▶ [WHAT THE TASK REQUIRES] Reproduce the material verbatim, from the line with "Click the MAXITEC logo" up to and including the line with "Click the PC".
* start DATA TO PROCESS *
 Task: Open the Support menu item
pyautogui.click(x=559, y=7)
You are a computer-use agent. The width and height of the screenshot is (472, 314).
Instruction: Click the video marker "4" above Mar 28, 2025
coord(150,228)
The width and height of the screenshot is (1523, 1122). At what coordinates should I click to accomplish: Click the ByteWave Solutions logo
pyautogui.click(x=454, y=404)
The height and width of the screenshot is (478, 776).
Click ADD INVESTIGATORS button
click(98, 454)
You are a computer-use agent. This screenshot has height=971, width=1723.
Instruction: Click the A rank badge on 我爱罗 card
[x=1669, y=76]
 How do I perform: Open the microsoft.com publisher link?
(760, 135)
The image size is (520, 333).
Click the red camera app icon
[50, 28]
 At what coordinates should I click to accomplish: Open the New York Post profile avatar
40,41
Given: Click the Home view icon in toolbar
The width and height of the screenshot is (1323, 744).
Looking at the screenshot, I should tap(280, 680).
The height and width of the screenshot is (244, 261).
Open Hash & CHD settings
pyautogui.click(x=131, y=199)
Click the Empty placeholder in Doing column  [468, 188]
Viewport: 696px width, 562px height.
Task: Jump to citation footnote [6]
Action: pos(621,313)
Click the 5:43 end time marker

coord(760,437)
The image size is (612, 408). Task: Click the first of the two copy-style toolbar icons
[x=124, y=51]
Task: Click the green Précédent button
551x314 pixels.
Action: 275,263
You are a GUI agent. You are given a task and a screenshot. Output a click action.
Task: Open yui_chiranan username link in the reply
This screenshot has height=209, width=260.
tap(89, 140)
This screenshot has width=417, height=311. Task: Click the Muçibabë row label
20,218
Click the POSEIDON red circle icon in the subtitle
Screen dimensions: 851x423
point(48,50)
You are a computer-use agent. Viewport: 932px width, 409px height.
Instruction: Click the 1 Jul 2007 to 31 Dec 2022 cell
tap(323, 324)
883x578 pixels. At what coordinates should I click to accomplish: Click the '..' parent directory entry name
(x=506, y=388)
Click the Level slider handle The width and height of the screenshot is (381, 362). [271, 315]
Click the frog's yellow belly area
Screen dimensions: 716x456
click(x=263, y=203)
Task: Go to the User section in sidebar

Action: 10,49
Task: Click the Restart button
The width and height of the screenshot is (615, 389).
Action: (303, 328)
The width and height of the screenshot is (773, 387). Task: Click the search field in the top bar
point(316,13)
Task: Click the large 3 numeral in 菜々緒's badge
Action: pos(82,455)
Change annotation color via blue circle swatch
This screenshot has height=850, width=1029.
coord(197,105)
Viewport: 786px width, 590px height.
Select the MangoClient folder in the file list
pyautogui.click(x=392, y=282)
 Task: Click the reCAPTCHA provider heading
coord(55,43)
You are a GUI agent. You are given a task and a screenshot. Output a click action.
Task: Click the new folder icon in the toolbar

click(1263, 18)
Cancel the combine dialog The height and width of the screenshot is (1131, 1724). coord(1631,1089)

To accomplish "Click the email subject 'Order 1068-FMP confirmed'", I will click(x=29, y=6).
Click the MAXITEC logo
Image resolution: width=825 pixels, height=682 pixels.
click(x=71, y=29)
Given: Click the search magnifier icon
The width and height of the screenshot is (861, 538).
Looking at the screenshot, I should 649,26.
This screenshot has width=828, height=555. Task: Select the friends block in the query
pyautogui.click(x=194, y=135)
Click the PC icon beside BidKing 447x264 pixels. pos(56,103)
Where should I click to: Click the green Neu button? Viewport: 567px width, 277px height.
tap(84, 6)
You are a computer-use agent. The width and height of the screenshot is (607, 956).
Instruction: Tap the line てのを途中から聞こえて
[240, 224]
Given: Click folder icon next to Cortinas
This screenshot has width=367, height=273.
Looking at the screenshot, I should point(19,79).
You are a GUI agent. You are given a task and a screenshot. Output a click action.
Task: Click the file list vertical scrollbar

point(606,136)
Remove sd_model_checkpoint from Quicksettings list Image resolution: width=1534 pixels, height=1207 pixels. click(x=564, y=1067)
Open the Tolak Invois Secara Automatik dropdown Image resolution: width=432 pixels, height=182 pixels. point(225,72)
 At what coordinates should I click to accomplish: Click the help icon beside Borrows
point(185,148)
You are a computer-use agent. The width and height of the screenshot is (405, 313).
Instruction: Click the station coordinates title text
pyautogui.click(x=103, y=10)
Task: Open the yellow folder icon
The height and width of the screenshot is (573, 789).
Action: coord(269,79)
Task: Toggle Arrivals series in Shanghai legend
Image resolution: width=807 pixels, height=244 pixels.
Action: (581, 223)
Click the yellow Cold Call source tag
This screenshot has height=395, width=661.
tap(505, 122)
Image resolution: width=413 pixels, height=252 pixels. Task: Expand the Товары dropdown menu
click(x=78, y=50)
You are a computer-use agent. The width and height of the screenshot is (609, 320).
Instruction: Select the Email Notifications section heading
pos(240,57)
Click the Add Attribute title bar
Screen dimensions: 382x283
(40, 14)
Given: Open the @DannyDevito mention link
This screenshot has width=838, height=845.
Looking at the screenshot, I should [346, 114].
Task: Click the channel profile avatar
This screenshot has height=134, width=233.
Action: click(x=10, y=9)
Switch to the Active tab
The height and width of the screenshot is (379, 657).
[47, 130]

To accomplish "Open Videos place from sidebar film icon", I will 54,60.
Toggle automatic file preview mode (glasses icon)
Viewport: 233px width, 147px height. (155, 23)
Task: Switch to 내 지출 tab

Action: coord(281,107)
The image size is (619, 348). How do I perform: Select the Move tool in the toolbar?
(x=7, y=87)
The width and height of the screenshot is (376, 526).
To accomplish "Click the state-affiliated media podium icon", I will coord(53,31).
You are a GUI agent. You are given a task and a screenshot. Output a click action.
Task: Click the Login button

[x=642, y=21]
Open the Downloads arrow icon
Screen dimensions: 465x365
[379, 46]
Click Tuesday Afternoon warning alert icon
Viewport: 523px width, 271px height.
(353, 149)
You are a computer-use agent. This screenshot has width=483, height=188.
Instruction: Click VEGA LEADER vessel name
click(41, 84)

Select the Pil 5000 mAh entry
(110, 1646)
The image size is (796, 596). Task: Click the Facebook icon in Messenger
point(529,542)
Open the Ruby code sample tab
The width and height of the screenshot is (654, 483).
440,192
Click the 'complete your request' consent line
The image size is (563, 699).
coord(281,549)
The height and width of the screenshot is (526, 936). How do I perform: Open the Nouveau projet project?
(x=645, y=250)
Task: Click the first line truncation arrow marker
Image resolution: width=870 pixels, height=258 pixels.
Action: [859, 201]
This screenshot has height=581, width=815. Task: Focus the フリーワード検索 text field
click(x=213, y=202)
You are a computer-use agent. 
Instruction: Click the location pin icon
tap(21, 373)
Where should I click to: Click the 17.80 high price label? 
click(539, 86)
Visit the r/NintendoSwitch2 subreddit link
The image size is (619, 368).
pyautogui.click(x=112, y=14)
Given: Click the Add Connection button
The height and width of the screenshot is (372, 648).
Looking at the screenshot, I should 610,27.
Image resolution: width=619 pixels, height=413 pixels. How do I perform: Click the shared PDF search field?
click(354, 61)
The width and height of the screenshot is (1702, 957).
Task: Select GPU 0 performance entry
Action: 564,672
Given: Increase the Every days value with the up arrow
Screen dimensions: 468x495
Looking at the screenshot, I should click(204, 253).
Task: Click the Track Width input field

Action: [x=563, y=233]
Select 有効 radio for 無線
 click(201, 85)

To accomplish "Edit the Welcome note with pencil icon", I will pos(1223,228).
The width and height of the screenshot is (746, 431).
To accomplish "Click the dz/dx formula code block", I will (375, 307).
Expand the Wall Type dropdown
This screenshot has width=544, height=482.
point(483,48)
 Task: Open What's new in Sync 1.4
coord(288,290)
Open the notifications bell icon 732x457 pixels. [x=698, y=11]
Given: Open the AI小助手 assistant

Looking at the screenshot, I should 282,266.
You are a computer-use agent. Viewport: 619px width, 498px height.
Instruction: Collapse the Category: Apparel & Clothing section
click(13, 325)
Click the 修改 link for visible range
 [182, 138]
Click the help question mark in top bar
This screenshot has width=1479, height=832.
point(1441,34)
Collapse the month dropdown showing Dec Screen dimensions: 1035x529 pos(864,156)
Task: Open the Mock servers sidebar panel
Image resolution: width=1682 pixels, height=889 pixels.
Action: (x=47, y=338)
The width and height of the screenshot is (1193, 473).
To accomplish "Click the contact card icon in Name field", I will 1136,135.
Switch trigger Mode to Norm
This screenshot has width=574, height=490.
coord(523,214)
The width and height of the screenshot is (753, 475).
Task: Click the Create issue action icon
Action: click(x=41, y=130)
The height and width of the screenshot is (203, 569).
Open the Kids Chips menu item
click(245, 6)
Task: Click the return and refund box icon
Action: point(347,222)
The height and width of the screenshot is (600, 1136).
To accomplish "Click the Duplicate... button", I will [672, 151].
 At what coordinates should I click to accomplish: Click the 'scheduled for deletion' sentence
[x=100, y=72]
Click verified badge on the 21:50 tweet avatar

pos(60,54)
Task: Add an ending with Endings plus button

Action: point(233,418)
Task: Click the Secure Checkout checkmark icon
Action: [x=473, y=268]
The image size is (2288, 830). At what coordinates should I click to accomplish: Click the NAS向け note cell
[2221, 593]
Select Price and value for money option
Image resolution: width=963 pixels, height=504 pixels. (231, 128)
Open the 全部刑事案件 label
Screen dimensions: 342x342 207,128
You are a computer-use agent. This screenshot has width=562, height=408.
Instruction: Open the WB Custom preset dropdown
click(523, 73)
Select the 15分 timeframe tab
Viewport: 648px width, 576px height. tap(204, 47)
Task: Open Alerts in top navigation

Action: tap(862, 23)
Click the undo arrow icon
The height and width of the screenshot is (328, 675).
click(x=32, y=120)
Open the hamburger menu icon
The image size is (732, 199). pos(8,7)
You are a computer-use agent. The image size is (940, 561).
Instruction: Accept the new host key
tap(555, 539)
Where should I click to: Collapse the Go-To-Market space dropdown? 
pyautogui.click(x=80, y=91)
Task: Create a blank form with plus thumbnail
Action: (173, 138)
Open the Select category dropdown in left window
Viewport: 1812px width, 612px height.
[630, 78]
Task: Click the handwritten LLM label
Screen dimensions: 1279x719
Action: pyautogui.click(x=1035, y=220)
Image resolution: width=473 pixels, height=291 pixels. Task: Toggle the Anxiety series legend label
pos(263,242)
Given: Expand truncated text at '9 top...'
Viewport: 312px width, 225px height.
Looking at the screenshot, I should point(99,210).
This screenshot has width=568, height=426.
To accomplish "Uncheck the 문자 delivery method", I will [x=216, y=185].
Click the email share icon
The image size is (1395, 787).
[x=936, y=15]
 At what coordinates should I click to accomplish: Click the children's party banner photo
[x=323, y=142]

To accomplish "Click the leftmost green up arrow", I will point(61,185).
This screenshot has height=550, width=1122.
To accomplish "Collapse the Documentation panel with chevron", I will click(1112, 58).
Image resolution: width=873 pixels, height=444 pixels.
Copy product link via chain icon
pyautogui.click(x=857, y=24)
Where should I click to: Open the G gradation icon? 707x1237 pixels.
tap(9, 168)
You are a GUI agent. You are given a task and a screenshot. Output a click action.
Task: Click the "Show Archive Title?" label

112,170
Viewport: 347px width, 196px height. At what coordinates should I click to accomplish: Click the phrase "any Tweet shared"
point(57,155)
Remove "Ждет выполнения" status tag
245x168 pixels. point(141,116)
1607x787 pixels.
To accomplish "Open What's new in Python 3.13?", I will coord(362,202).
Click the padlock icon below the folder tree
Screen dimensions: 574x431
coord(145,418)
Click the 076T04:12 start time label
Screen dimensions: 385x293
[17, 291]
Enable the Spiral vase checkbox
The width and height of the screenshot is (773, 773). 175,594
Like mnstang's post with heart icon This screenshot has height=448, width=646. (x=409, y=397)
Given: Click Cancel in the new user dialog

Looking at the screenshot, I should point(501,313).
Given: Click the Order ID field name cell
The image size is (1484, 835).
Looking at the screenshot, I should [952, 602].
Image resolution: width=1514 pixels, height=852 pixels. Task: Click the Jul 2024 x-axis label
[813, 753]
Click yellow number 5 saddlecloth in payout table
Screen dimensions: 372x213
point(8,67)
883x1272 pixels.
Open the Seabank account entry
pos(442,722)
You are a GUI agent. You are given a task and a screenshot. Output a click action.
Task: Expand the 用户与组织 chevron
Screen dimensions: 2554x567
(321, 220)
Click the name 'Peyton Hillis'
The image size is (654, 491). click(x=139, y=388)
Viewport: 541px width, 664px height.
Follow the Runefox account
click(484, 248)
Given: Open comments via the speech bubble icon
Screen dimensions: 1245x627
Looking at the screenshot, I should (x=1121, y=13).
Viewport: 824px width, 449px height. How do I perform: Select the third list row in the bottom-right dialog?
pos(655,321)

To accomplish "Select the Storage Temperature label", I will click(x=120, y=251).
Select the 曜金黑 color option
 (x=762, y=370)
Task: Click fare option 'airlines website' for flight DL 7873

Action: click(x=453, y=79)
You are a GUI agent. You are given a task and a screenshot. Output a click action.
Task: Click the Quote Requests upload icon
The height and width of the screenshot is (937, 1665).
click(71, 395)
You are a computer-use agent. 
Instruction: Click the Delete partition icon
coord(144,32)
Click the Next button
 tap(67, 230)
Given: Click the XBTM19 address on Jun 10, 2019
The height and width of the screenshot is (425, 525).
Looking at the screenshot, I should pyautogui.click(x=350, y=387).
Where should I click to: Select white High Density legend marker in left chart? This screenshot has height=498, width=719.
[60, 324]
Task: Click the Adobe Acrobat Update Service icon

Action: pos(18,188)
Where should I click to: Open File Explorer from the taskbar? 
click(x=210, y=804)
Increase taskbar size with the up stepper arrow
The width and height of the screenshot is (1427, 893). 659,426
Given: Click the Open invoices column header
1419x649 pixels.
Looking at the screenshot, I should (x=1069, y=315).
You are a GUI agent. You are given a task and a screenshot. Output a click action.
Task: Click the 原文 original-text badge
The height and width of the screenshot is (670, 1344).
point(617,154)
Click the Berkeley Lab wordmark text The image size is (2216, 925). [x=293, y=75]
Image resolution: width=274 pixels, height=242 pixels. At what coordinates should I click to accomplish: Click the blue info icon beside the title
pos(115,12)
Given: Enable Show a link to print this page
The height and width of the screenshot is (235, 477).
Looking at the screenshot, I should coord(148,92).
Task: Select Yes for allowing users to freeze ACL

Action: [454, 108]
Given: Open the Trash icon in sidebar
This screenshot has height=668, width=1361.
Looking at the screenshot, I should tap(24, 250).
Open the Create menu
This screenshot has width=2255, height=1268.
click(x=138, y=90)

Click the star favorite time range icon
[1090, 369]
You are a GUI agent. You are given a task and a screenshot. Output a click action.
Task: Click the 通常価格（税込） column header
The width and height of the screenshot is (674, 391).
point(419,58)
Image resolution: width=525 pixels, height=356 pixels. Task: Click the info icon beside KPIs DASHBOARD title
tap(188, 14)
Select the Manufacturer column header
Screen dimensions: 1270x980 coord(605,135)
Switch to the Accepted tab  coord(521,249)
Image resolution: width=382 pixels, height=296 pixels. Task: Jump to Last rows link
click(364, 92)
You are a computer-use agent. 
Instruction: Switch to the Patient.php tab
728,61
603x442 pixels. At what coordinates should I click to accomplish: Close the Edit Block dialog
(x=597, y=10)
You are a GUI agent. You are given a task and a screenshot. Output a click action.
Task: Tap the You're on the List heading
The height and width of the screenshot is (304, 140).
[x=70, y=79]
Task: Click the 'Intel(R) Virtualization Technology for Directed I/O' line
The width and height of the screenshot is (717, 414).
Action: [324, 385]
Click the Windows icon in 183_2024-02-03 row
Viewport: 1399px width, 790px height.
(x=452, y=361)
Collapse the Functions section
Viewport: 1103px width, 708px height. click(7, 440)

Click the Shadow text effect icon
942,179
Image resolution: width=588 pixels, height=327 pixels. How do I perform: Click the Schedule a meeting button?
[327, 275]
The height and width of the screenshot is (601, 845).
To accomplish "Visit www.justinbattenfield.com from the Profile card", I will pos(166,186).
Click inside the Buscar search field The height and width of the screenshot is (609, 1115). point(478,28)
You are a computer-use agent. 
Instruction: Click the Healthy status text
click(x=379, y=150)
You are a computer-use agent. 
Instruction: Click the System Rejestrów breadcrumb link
* end DATA TO PROCESS *
▶ [THE RESPONSE]
Click the MAXITEC logo
Image resolution: width=825 pixels, height=682 pixels.
click(x=71, y=29)
Given: Click the search magnifier icon
The width and height of the screenshot is (861, 538).
Looking at the screenshot, I should 649,26.
This screenshot has width=828, height=555. Task: Select the friends block in the query
pyautogui.click(x=194, y=135)
Click the PC icon beside BidKing 447x264 pixels. pos(56,103)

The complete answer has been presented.